Please if anybody can help me with techniques and other info, I will be very grateful.

Thank You :)
 
Sucks when no-one answers your question, doesn't it?

It is a strange question....

How do you write a tune? Hmmmm....
 
Hmmm...

A LOT of people here are leaning more towards traditional songwriting, IE, lyrics and music. They hear you asking "how do i write a tune", and maybe a little snub.

Me... I'm different. I used to be a drummer in a past life, and now I am learning composition. But I dont play any traditional "composer" instruments in real life, IE piano or guitar. I am leaning towards I like making instrumentals of various kinds, mainly classical-ish. Oh, i can identify each and every single note i would want the human player to play, if one wanted to perform any of my pieces... on guitar or piano... but, I dont play myself. I just compose. I am not interested in playing my stuff. That makes me slightly odd and different here... I'm clearly no songwriter.

NOW... the man did ask a specific question.

QUOTE:"For some of my compositions i would love to be able to write good catchy theme tunes, like the stuff you get on the TV these days. Please if anybody can help me with TECHNIQUES AND OTHER INFO, I will be very grateful. Thank You"

(moreover, he was polite)


TV Themes, I assume you mean like the music intro to a weekly series or such. Hm, that covers some GROUND. Some will use traditional music, say a past "hit" or a newly minted song. Example... "Greatest American Hero"

You all know it if your old enough... "Believe it or not, I'm walkin' on air... never thought I could feel so free ee eeeee"

(Them to Greatest American Hero actually charted)

I liked, personally, the theme music to "The Equalizer". That synthy upbeat piece was made by I believe Stewart Copeland, of "the police" fame after the Police broke up. To my ear, sounds like something you could come up with nowadays on "Fruity Loops" software. Instrumental, but in song format.

But... these things are all over the map. Sometimes, its just a solo piano ditty. Some can be incredibly un-complex, like just a flute with a catchy but basic melody and a snare.

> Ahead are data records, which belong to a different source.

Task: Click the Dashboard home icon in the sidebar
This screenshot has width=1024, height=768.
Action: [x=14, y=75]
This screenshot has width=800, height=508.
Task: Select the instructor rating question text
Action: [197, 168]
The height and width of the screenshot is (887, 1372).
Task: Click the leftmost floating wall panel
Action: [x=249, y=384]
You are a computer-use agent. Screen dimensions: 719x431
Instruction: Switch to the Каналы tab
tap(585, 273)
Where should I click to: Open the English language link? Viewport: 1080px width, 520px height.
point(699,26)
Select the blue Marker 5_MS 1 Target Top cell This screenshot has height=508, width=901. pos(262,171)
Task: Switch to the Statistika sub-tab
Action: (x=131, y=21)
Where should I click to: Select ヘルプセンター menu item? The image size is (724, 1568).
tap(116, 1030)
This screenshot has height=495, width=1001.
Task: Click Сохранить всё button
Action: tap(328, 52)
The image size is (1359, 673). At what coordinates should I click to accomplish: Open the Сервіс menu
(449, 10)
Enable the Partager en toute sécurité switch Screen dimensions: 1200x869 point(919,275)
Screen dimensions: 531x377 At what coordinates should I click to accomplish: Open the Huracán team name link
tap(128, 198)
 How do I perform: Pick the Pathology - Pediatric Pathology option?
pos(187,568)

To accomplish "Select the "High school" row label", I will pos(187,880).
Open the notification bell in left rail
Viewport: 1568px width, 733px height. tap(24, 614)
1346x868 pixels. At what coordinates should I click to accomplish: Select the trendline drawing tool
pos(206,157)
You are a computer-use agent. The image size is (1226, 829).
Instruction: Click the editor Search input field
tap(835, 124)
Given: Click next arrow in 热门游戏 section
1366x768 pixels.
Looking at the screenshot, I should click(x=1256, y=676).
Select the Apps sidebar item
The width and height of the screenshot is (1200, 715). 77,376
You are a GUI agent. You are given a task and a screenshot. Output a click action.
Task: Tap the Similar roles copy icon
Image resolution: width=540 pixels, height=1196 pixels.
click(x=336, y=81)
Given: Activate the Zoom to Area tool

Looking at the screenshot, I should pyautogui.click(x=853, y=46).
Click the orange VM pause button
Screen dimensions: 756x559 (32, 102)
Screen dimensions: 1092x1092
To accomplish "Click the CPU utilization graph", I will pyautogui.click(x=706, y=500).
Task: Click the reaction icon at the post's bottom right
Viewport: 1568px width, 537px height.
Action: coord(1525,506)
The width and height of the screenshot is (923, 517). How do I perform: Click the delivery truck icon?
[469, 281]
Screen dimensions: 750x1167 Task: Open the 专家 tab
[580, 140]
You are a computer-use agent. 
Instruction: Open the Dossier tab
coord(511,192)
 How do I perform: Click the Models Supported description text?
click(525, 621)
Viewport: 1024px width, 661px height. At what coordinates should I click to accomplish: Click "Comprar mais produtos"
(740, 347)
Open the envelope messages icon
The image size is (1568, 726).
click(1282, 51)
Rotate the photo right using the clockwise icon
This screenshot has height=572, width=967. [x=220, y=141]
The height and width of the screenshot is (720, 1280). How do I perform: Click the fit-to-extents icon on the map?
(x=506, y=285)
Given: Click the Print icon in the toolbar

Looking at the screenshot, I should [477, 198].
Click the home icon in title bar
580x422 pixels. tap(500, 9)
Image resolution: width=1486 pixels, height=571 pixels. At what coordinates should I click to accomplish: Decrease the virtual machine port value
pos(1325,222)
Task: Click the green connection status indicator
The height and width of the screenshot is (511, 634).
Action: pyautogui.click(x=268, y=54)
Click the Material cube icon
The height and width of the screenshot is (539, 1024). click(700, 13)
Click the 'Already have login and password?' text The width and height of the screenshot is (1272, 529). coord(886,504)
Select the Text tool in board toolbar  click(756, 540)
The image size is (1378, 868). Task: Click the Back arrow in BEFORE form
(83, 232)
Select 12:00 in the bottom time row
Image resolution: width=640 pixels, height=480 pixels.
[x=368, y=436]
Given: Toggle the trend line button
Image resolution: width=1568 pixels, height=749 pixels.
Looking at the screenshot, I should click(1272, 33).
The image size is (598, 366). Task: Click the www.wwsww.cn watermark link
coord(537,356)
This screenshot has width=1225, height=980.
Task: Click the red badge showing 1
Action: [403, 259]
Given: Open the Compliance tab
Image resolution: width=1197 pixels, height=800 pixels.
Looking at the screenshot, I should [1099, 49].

Specific Technique? Hm... You dont HAVE 3 minutes to build up and deliver to the listener. You need a catchy melody. Momorable toe tapper of a melody. Skip key changes, not enough time... no bridges except for teh briefest one measure thing...

consider odd instruments you dont hear together very often. ANYthing really, it just has to have a very momorable melody. Some are intense, like the original theme music for "hardcastle and McCormick" - Hard rock guitar "Drive! Drivin' like the demon that drives my dreams..."

some are just, well, a piano... or a piano and a flute...

but I'd keep it to one minute, stay in key... and try many different chord progs(modulations) until I found the one that JUST fit best.

You taking ALL the work of a big piece... and putting it ALL into ONE MINUTE, the "guts". No time for key changes or bridges. memorable melodys and chord progressions.

If your gonna "build", you have to build quick. otherwise, if its intense, fast paced... just do that. If its light, airy... just do that. And try out odd instruments, or odd combinatins of instruments, to make it sound "different".

I her a lot of note melodies in Themes, not nearly as much lyrics over chords as you do in songwriting, as many themes are instrumentals... your note melodies must create the impact that lyrics/singing do for the regular song.

Pentatonic and pentatonic minor is known for making melodies that stick in the memory, I'd start there. DOnt be afraid to get a classical instruments generator for your software, a one minute classical piece might be just the ticket here, I hear that often enough...

I know myself, as a musician and composer, I find myself really noticing and hearing the soundtrack music everyone else takes for granted, and the TV themes. Sometimes I like the news music when I am visiting someone out of town, LMAO.

Since I just COMPOSE and have no desire to play my songs on stage myself, nor to perform at all... I'm probably closer to YOU and YOUR aspirations, than I am to traditional songwriting. I have any number of one minute "tests" that went awry and didnt flower into a longer piece, yet, some by themselves are very satisfying.

good luck in your endeavor, and if I ever see the word "theme" in the post, I will notice it and poke in to see what you post up. I look forward to hearing your first potential theme.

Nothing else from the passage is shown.